ROW: What have been the greatest challenges that you have lived through as president of the association?

I think the greatest challenge was the implementation of the Pacifying Police Unit (UPP). It was in 2011, three years ago now. And also I think that a big challenge is the relationship between the UPP and the community. It is the greatest challenge. At the moment the residents are confused about our role too, they believe that we have the power to change the captain of the UPP and the remit of the police.

ROW: With respect to the UPP, was the community willing to receive it? How has the project manifested in the community? What have been the high and low points? How would you evaluate the impact?

I believe that the majority of people support the implementation of the UPP, not the way in which the police work but rather for the change. Now we have less exposure to weapons. Today children don’t see as many firearms as they did before, when they had this view of the guerrilla. Nowadays there isn’t this view, despite everything. Children know that everything continues more or less as before. The goal of the UPP is not a bad project, the idea was really good, but over time I believe they are losing strength, losing credibility, there has been lots of talk of this. I believe the government does not want to have rogue police but there are many rogue police. This undermines the successful functioning of any police program. So there you go, I think that the UPP has its pros and many cons.

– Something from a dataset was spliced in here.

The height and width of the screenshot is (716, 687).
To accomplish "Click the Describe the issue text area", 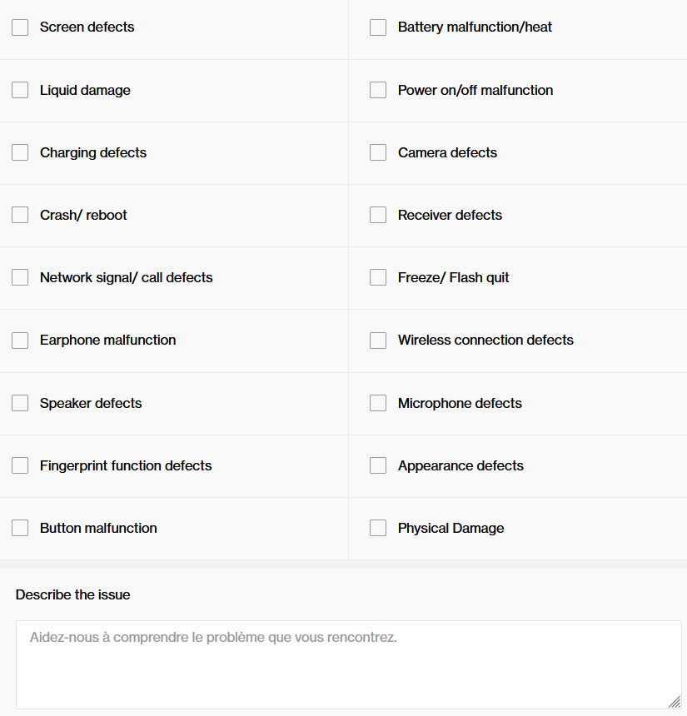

IMG_2502ROW: What would you do if you could change things with the UPP?

If it were possible to change something it would be the total credibility given to the police version of events. In the police force there is something called “double public faith,” that is, what a police officer says carries twice the weight of any citizen’s version. So this means that if I don’t have drugs, but a police officer says that I have drugs, in the courts his word carries more weight. So this “double public faith” places a large amount of credibility on the police, on the police officer, not on the police as an institution but on the individual officer, and we have bad police who will use this against Rio’s people. This is what happens today in communities, in which the majority are black and are victimized with arbitrary and totally wrong imprisonment. There are still many things to change.

ROW: How have the residents received you and your work?

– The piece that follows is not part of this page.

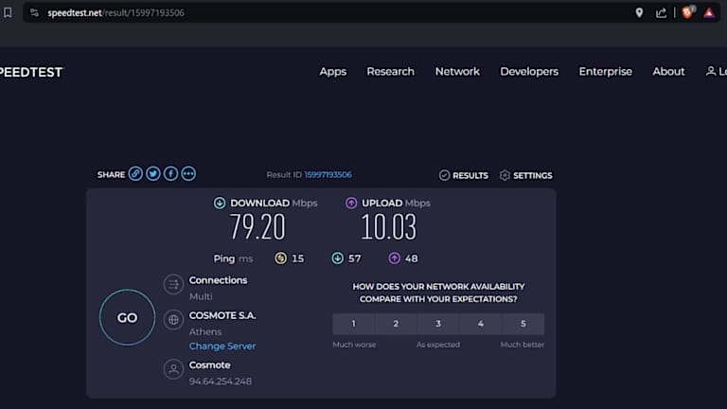Click the Brave Shields lion icon

click(688, 12)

Nowadays, I think they are no longer satisfied. Because there comes a moment when there’s nothing more we can do. There are many things that I can’t change. We are in an election year. This year we have opportunists and in this year the government won’t do anything because anything it wants to do could be used against it, because it is election year. We end up in a situation in which the residents don’t understand that there is nothing that can be done. Residents want to see results, but this only happens if they also participate in the community. I think we have a lot of work ahead of us.

ROW: What keeps you dedicated to this work after so much time?

I like to help when it is necessary, maybe that’s it. It’s difficult because at times we don’t have any financial motivation, but I’ve got the impetus to help people.

IMG_2512ROW: What would your ideal future be for Fogueteiro?

I think that Fogueteiro will continue in this way, moving on like Brazil. I hope that people wake up and see that there is no future with only one person. There is only a future with the collective. If the communities of Rio de Janeiro were to unite, they would change Rio de Janeiro, because we are the majority, but the majority of the hill are ignorant to the potential they have. I hope that the population of Fogueteiro wakes up and takes the initiative to shout louder.

ROW: Finally, what would be the most important advice you would give to a young person who is frustrated with the state of things or who is interested in engaging with social issues?

That they transform all of their frustration, rage, anger into knowledge. Because it is only with knowledge that they will be able to fight. If they revolt without knowledge they will be just another statistic.